Somewhat speculative: Take $A$ with $K_0(A)=0$ and $K_0(B) \neq 0$. Then $K_0(A^\infty)=0$ (direct sum) and $K_0(B^\infty) = K_0(B)^\infty$ yields a counterexample.

We know that $K_0(A) \neq K_0(B)$ in general. Take for example, what Handelman pointed out, the full and reduced group $C^*$-algebras of a group $G$ which is not $K$-amenable, i.e. $K_0(C^* G) \neq K_0(C^*_r G)$.

It is fair to assume that we may find an example where $K_0(A)=0$ but $K_0(B) \neq 0$.

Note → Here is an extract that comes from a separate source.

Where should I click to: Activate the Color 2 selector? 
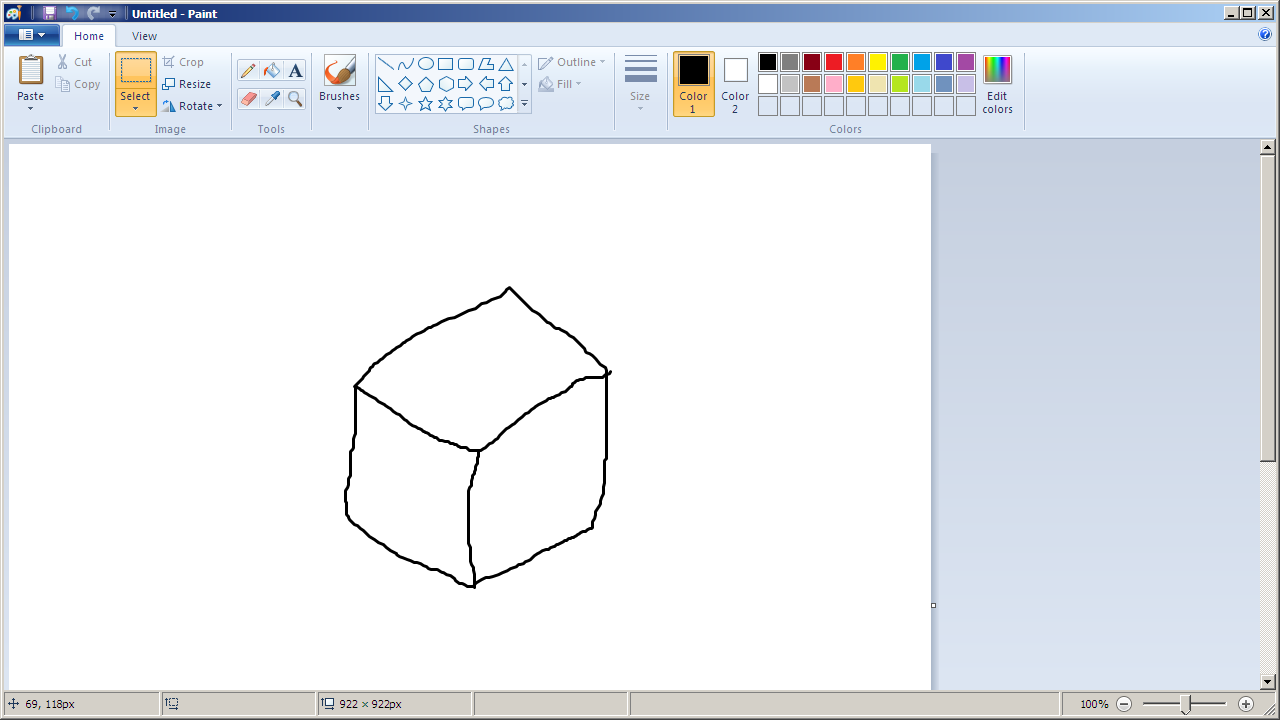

If you accept this, then you immediately have a counterexample.

Take $a_0:=\bigoplus_{\mathbb{N}} A_0$ with two distinct closures $a:=\bigoplus A$ ($C^*$-direct inifinite sum of $A$) and similarly $b:=\bigoplus B$.

Then $a_0$ is dense in $a$ and $b$.

But $K_0(a) = \bigoplus K_0(A) =0$ is finitely generated, and $K_0(b)= \bigoplus K_0(B)$ is infinitely generated.

That is why I am confident that your question is answered to the negative.